それに従って建物をぐるりと回ると、裏口のドアから上半身だけを出した晶が手を招いている。周囲を気にしながら、中へと入った。
「おー、ばしっと決まってるな、アキ」
晶は白いシャツに黒いレザーのベストとレザーのパンツ姿だ。
シャツは第2ボタンまで開けられ、首には太めのチョーカーが巻かれている。チョーカーには風車のようなトップがつけられていた。間違いなく、晶の店のものだろう。褒めたことは正しく伝わったらしく、「どうも」と軽く頭を下げられた。
「アキ、それは風車か……?」
見慣れないデザインを近くで見てみようと一歩踏み出すと、晶はぶっきらぼうに「手裏剣です」と返した。
「手裏剣かよ。お前のセンスどうなってんだ」
章灯が感心していると、半歩後ろにいた明花が一歩前に出る。
「あのー、先輩、私を紹介してくださったりとか、そういうのはないんですか……?」
「あぁ、ごめんごめん。アキ、後輩の汀明花さん。お前『WAKE!』って見て……ないよな……? とにかく、後輩」
晶を含むあの3人に『WAKE!』を見ているか聞くのは最早愚問中の愚問である。見ているわけがないのだ。
何たって朝5時からの番組なんだから。
「見てますよ。水曜日のアシスタントの方ですよね」
意外にも晶はさらりとそう言うと、にこりと笑った。章灯も久しぶりに見るような優しい笑みである。おそらく、『余所行きの顔』というやつだろう。
――てめぇ! このジゴロ!
お前そんな顔出来んのかよ! 女の前では早速別人か!
驚きと怒りの混じった目で見つめると、晶はその視線に気付いたようで、不思議そうな顔を向けた。

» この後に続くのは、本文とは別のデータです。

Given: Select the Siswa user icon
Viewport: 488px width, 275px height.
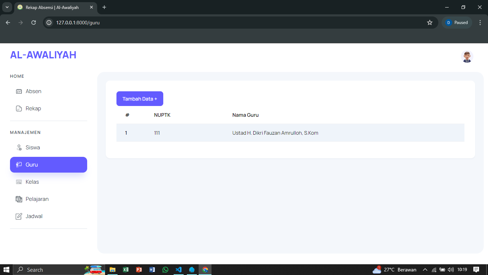Looking at the screenshot, I should 19,148.
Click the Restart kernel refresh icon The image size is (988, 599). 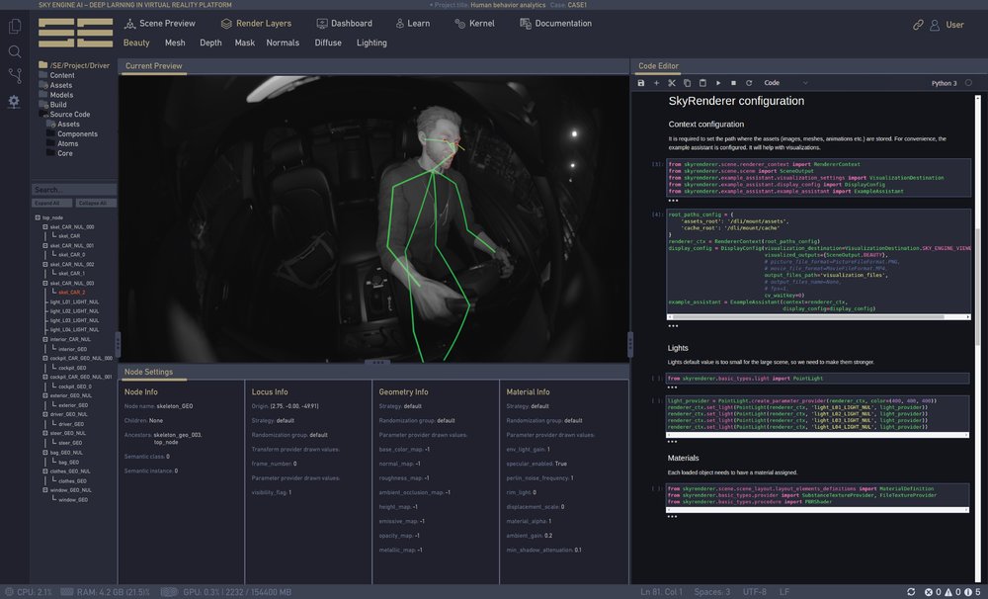click(x=748, y=82)
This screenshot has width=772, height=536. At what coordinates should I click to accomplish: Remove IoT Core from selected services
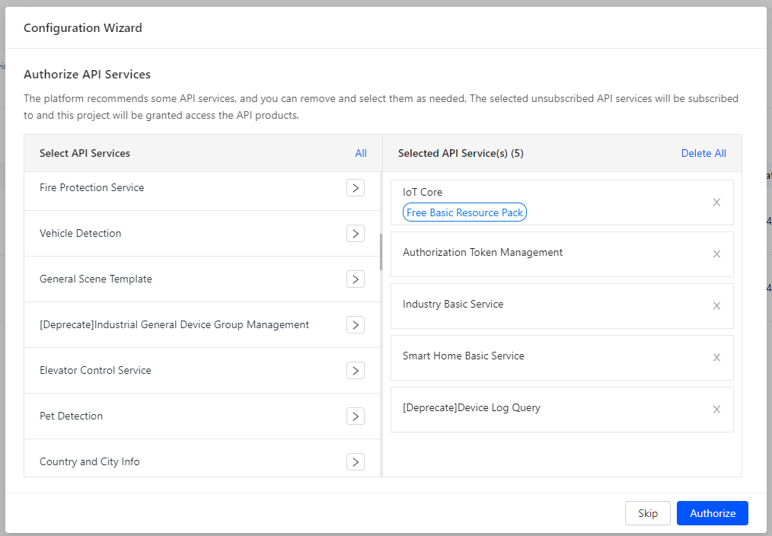(716, 203)
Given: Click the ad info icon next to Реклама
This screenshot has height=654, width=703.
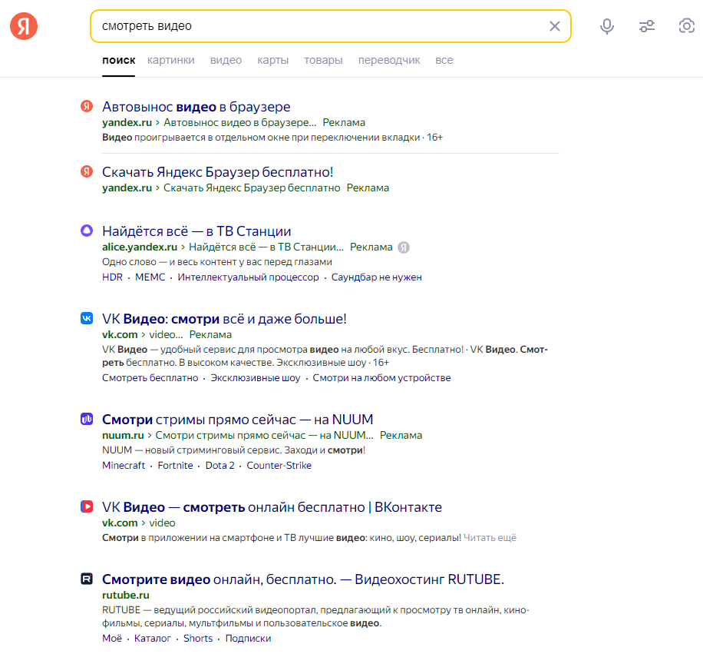Looking at the screenshot, I should coord(404,247).
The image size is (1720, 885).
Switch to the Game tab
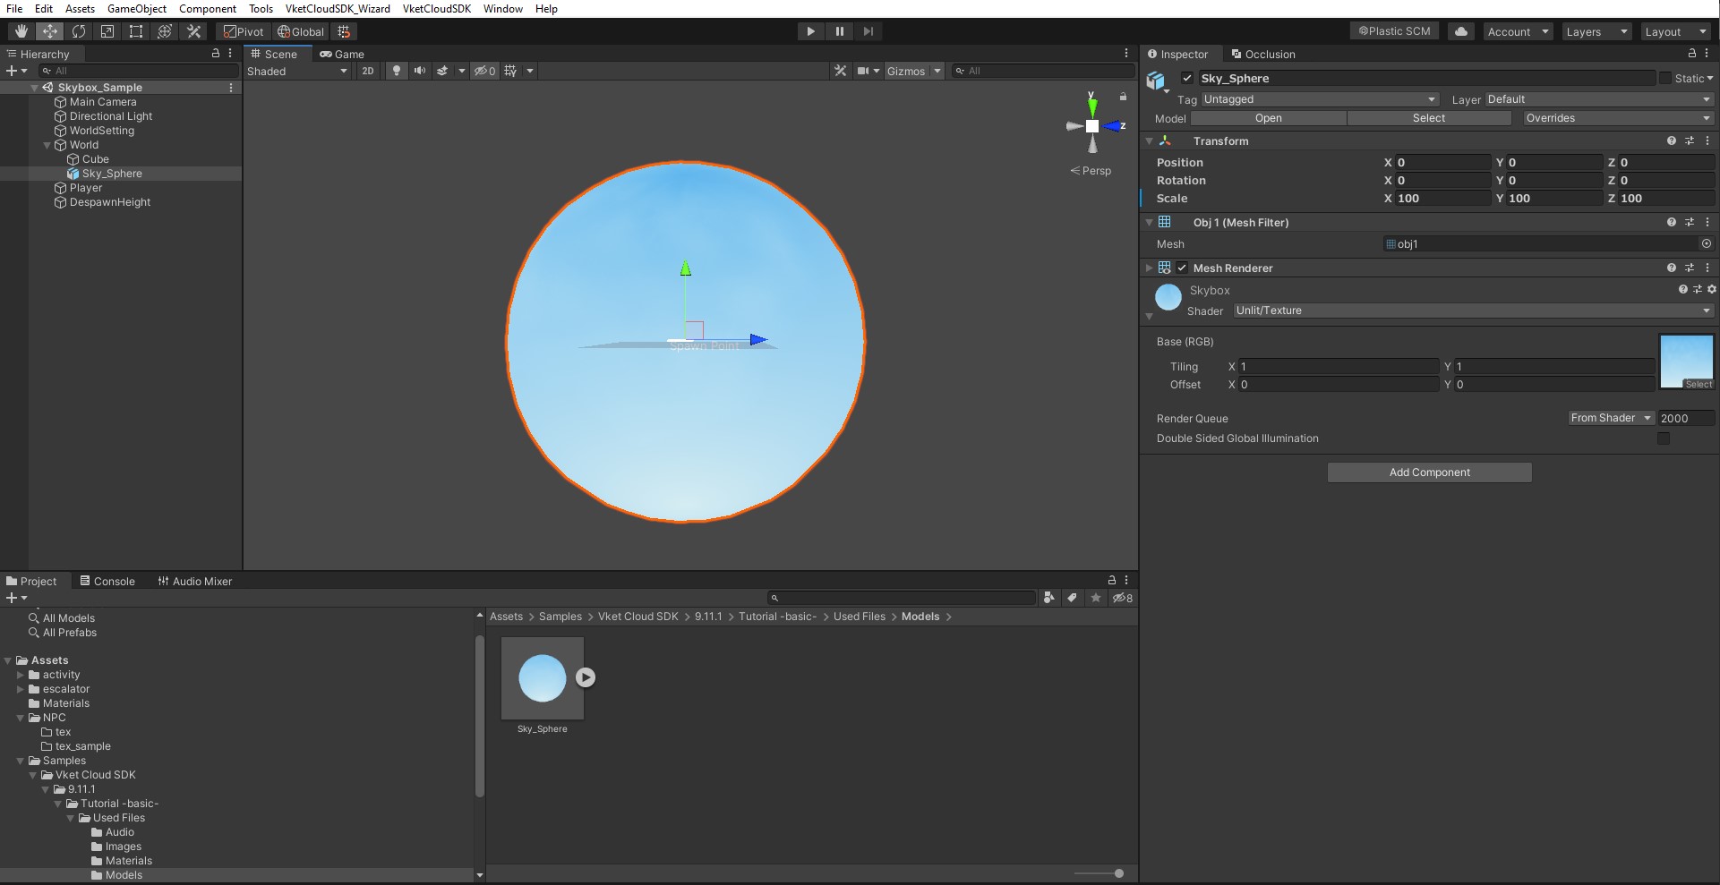point(342,54)
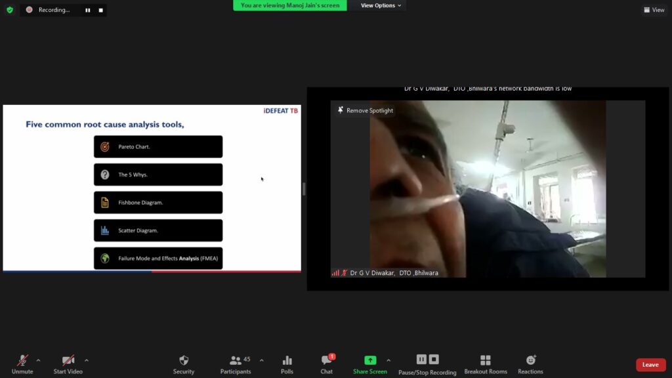Open Breakout Rooms
The height and width of the screenshot is (378, 672).
point(486,360)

「どうしたんですか、章灯さん? 『俺の雄姿を見ろ』って言ったの、章灯さんじゃないですか」
呆れたように言うと、明花の方を向き直り、「初めまして。飯田晶です」と言って丁寧に頭を下げた。
「あれ? 先輩。もしかして、この人が『晶君』ですか?」
「えっ? あー……そうそう。この人が『晶君』」
初対面の相手から自分の名が出たことに晶は怪訝そうな顔をして、章灯をにらんだ。何か余計なことを言ってませんか? とでも言いたげな表情である。
「章灯さん……?」
「おい、そんな目で見るなよ。料理が上手いやつって話しただけだって。変なこと吹き込んだりしてねぇよ」
慌てて説明すると、晶はまだ目を細めて疑うような視線を向けていたが、あまり時間もないのだろう、追究をあきらめたようだった。
「とりあえず、席に案内しますから」
そう言って、くるりと背中を向ける。
「なぁ、アキは出るのか?」
まっすぐ伸びた背中に問いかけると、首だけを章灯に向けて言う。
「結局、出ることになっちゃいました。やっぱりダメだったみたいです」
動画じゃなくて、生でアキのパフォーマンスが見れる……!
期待に胸が膨らむと同時に、明花を持って行かれたらどうしよう、という不安が襲ってくる。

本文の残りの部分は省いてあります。